> **Directive**
Lay out the entries between the lines holding "Viewport: 1331px width, 448px height." and "Action: click(534, 268)", inclusive, as a two-column CSV with the headers input and output, one row per entry. Put each entry's text in input and its answer in output, with each field in double quotes and any line breaks replaced by spaces.

==========

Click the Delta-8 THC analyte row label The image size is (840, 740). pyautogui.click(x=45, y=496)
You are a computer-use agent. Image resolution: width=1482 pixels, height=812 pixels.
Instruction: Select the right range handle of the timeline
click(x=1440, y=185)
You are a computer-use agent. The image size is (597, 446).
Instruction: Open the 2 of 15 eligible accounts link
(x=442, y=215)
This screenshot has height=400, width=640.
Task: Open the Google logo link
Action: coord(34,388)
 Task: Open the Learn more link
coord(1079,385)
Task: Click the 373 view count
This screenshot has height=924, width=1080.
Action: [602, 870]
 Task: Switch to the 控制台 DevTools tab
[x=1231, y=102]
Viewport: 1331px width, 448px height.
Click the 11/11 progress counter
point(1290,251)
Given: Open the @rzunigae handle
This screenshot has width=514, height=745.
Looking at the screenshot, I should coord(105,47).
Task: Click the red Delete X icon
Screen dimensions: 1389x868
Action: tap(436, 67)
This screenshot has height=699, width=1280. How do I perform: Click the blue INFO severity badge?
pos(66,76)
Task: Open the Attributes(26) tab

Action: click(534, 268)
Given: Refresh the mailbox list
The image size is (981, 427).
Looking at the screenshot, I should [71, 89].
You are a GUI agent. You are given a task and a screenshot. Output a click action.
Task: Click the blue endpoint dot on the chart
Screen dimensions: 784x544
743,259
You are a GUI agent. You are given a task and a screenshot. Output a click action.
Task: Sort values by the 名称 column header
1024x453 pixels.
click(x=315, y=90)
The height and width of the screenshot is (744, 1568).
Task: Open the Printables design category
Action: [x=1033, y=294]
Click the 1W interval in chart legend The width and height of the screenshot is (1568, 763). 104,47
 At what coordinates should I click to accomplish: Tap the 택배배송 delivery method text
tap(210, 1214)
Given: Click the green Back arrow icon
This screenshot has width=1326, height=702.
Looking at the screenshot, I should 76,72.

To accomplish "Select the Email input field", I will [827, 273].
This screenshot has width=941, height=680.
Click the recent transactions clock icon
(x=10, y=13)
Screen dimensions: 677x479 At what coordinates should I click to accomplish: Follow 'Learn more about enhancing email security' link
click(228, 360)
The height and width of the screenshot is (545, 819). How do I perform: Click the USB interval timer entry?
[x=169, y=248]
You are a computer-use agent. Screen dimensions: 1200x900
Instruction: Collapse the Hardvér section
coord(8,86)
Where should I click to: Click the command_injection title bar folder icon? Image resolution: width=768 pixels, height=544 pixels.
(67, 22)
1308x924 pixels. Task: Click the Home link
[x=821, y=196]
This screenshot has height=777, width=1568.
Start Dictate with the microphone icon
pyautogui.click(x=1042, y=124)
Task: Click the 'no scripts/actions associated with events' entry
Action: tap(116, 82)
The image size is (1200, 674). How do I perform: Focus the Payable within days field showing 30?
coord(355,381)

==========

> **Worked solution**
input,output
"Viewport: 1331px width, 448px height. Click the 11/11 progress counter","point(1290,251)"
"Given: Open the @rzunigae handle This screenshot has width=514, height=745.","Looking at the screenshot, I should coord(105,47)."
"Task: Click the red Delete X icon Screen dimensions: 1389x868","Action: tap(436, 67)"
"This screenshot has height=699, width=1280. How do I perform: Click the blue INFO severity badge?","pos(66,76)"
"Task: Open the Attributes(26) tab","Action: click(534, 268)"